→ **AIM OF THE TASK**: Transcribe every entry that follows exactly, omitting all pictures.

(Beginning of MATERIAL PROVIDED)

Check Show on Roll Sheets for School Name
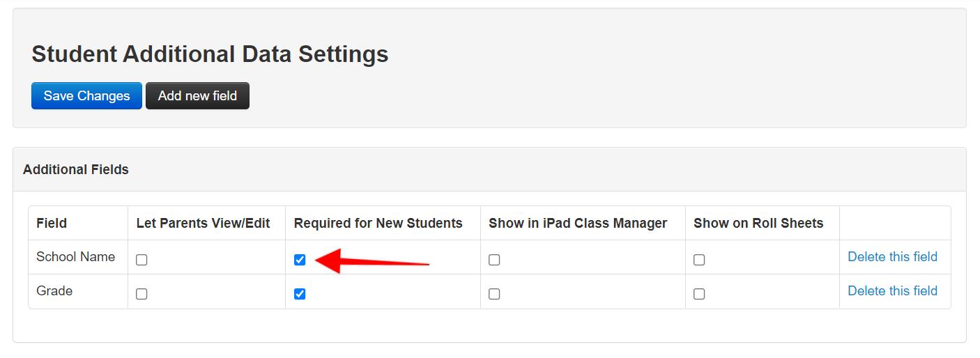 point(699,260)
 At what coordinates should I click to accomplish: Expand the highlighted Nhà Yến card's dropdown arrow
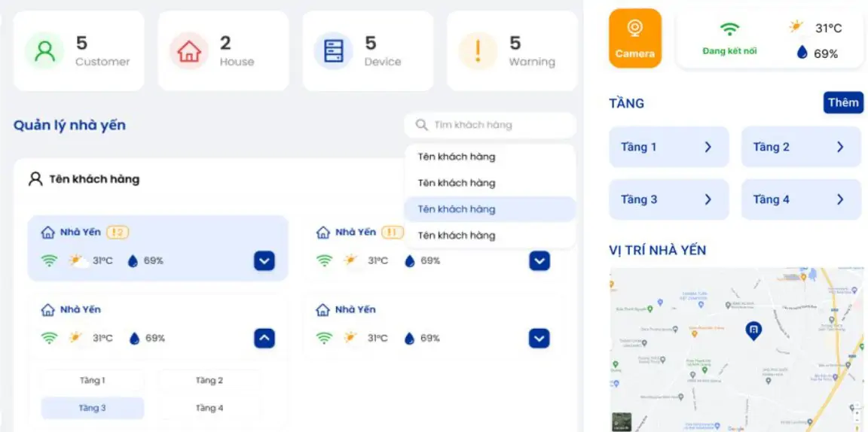pyautogui.click(x=264, y=261)
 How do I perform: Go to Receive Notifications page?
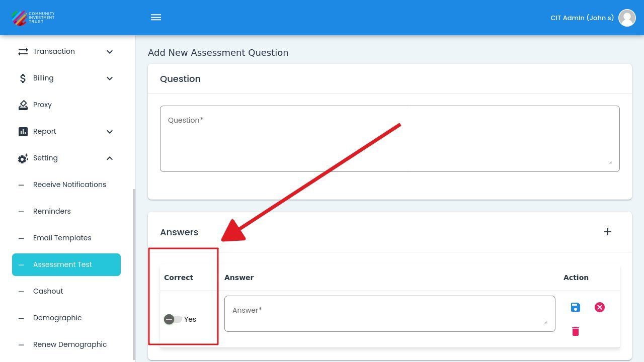pos(69,185)
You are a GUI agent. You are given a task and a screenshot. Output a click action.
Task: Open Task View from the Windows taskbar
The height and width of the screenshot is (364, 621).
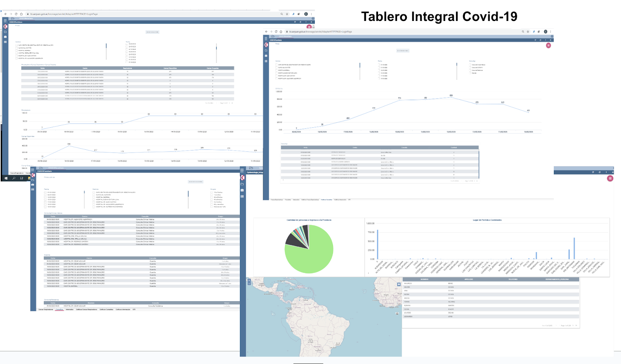click(x=22, y=178)
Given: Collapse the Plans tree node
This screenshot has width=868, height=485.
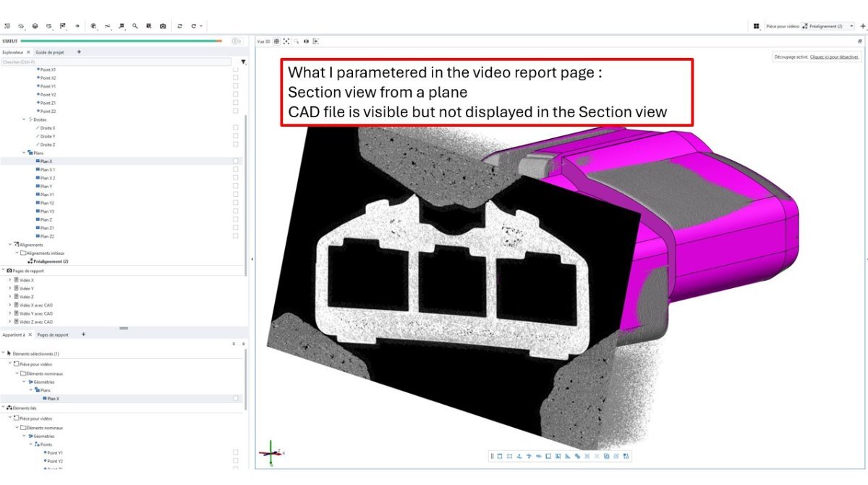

(End of MATERIAL PROVIDED)

→ **REPLY TO THE EXERCISE**:
Check Show on Roll Sheets for School Name
 point(699,260)
 At what coordinates should I click to accomplish: Expand the highlighted Nhà Yến card's dropdown arrow
pyautogui.click(x=264, y=261)
 How do I perform: Go to Receive Notifications page?
pos(69,185)
You are a GUI agent. You are given a task and a screenshot. Output a click action.
Task: Open Task View from the Windows taskbar
The height and width of the screenshot is (364, 621).
click(x=22, y=178)
Given: Collapse the Plans tree node
This screenshot has width=868, height=485.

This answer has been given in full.